Excerpted records.

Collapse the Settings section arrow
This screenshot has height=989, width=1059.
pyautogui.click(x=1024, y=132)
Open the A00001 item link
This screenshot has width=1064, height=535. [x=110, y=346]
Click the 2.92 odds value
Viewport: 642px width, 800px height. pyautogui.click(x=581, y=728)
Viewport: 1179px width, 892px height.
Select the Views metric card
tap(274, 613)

---

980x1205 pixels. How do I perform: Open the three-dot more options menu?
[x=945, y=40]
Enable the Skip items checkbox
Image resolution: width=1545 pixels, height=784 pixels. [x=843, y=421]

--

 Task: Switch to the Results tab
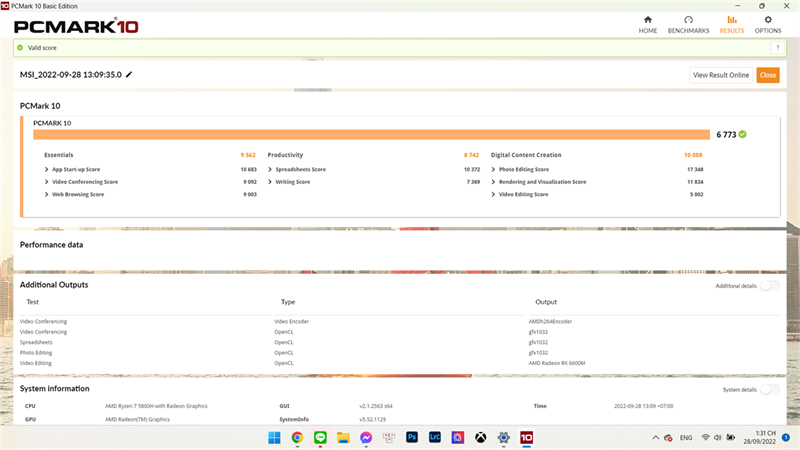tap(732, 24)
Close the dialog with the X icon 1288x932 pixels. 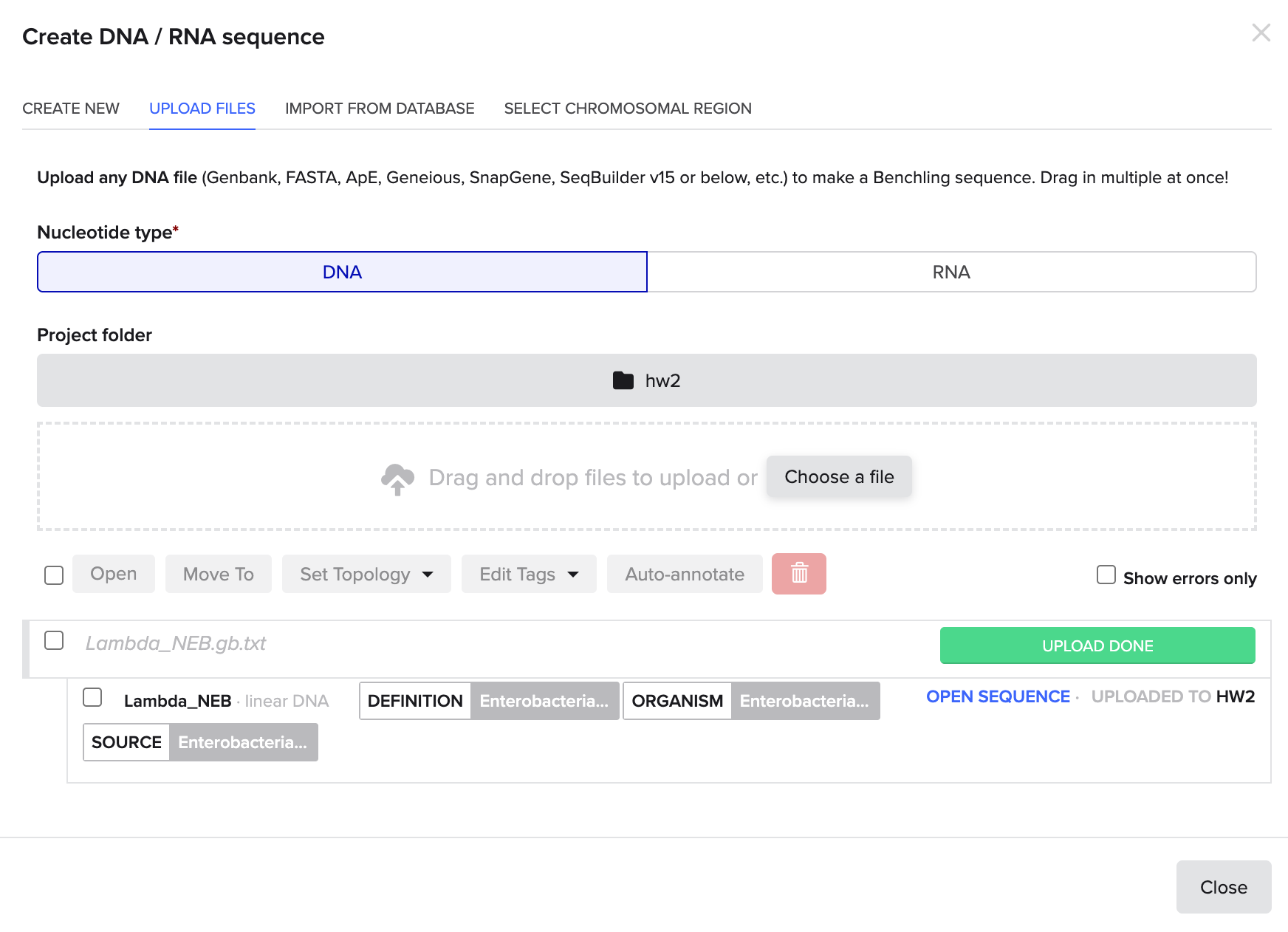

Description of the task.
Transcribe only this stretch of the data: the line with "Task: Switch to the Results tab", the line with "Close the dialog", and every line in between. Leave out the pictures.

Solution.
 Task: Switch to the Results tab
tap(732, 24)
Close the dialog with the X icon 1288x932 pixels. 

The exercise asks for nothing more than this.